Authorities on Friday vowed to “maintain order” as organizers planned events seemingly in open defiance of City Hall’s earlier rejection of their proposals.
“The authorities will not allow us to have an event in Freedom Park, but Plan A is to assemble at Freedom Park,” said Prum Sophal, secretary-general of the Cambodian Human Rights Action Committee, which represents 22 NGOs.
Between 3,500 and 5,000 people are set to assemble there on Saturday, despite the expectation of a clash, to commemorate what is also a national holiday in Cambodia, he said.
According to a proposal laid out by Mr. Sophal, the protesters’ Plan B is no less provocative.
“If there are forces…blocking us from Freedom Park, we will move to Wat Phnom,” he said.
In a letter last month, City Hall officials rejected a request for protesters to march 2.5 km from Freedom Park to Wat Botum.
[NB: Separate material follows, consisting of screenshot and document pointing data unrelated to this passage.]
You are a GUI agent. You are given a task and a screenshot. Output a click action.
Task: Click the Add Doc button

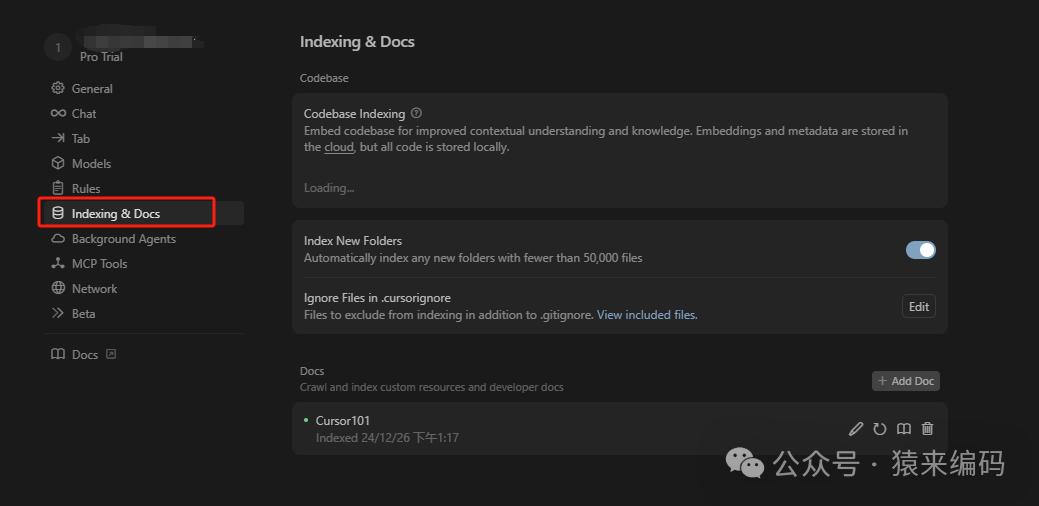tap(906, 381)
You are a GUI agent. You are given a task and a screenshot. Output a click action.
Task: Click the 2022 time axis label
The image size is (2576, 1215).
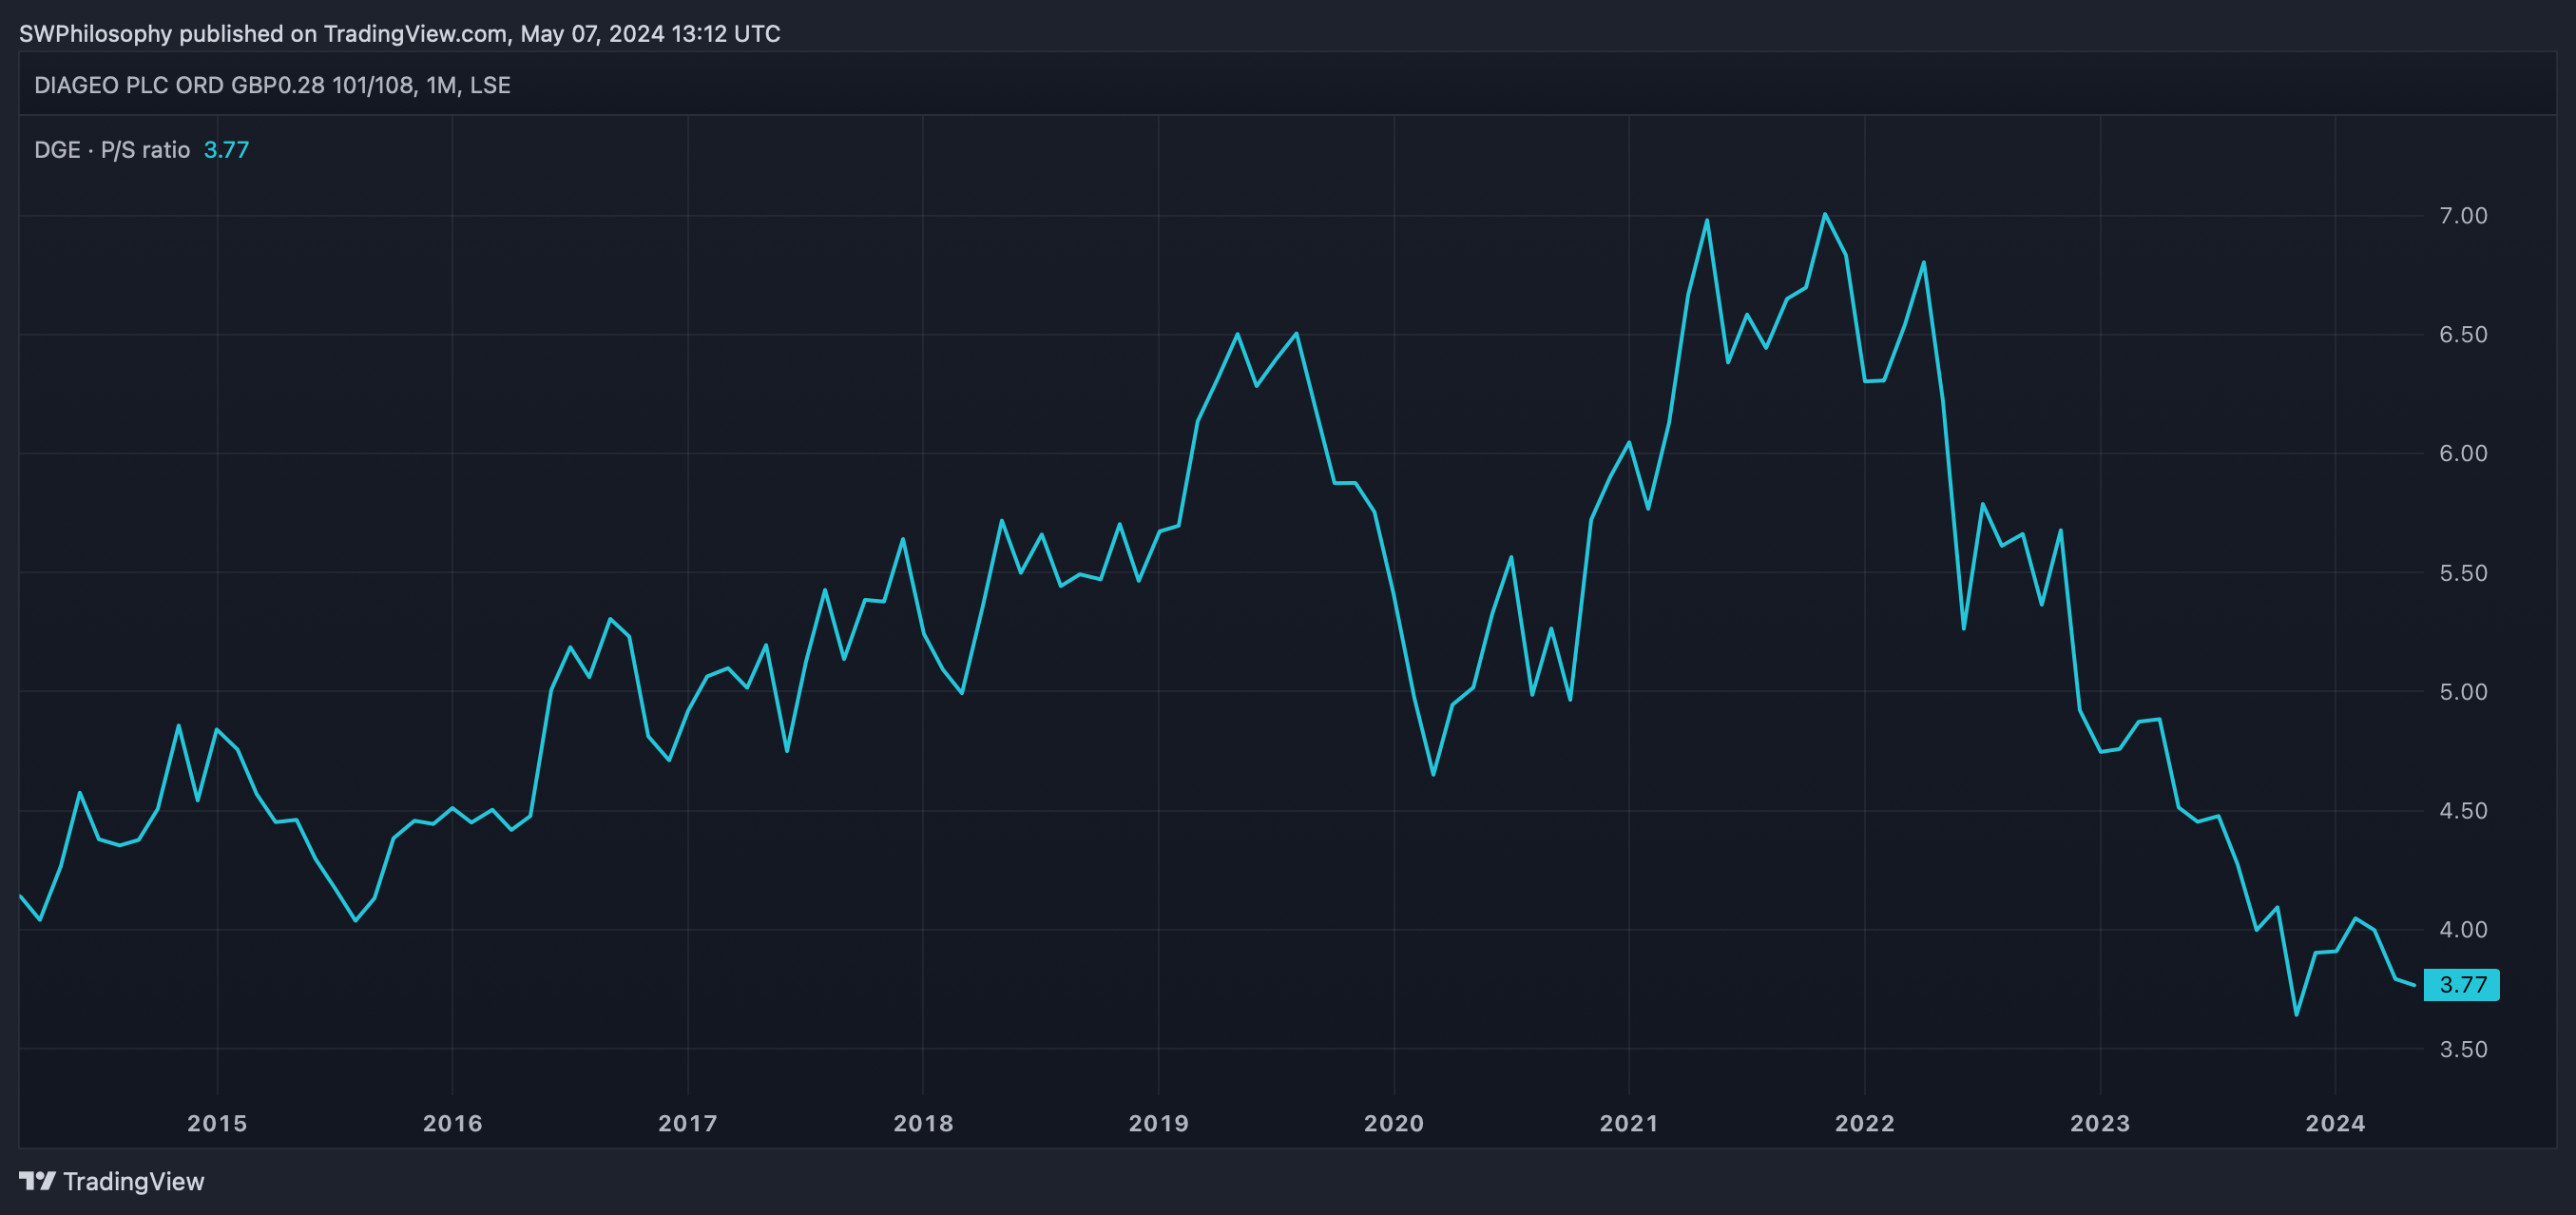1864,1123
The gulf between civil society and authorities has split open over the course of the year amid a tightening ban on public marches and violent crackdowns on some that went ahead without permission. Rights organizations have said that under laws governing demonstrations, protesters should only have to notify authorities of their plans—not seek permission—but City Hall has demanded that organizers lodge requests, which it has consistently rejected.
Assembly at Freedom Park—the public space designated for demonstrations—has also been constricted, and Prime Minister Hun Sen announced this week that he wants to move the park to the outskirts of the city, effectively banishing protesters from the city center.
Mr. Sophal claimed that protesters would not be defying City Hall’s orders on Saturday because their walk to Wat Phnom would not be organized but scattered.
“They will disperse us from the ground, because they don’t allow us to march,” he said. “So, without marching, we all will go directly to Wat Phnom.”
Mean Chanyada, Phnom Penh’s deputy governor and City Hall spokesman, said officials would host an authorized event on Koh Pich island and warned that authorities would “take measures to maintain order” against groups found marching through the capital’s streets.
“It’s not necessary to march through public spaces to mark human rights day,” Mr. Chanyada said. “Even if we mark it at home, it signifies respect for human rights.”
The lead-up to Saturday has been marked by more than 30 marches and forums across the country. Tensions were already mounting around those earlier events.
On Friday, Kampot provincial officials shut down a public forum in which about 80 villagers gathered to discuss human rights issues, rights group Licadho said in a statement.
“A group of local authorities, led by a Chhuk district official, ordered the villagers to halt the forum and dismantle the meeting tent after Kampot’s governor claimed the group required permission to hold their event,” the statement said. “Authorities also said that another two celebrations planned for tomorrow in Kampot would not be allowed.”
Phil Robertson, deputy Asia director for Human Rights Watch, said the government’s threats against Cambodia’s civil society had resulted in the desired effect.
“Some NGOs are pulling back out of concern for self-preservation, or they are moderating their remarks, thus making it easier for the government to get away with rights abuses,” he said in an email. “These civil society activists play an irreplaceable role, which is why PM Hun Sen and his government are so keen on intimidating and silencing them.”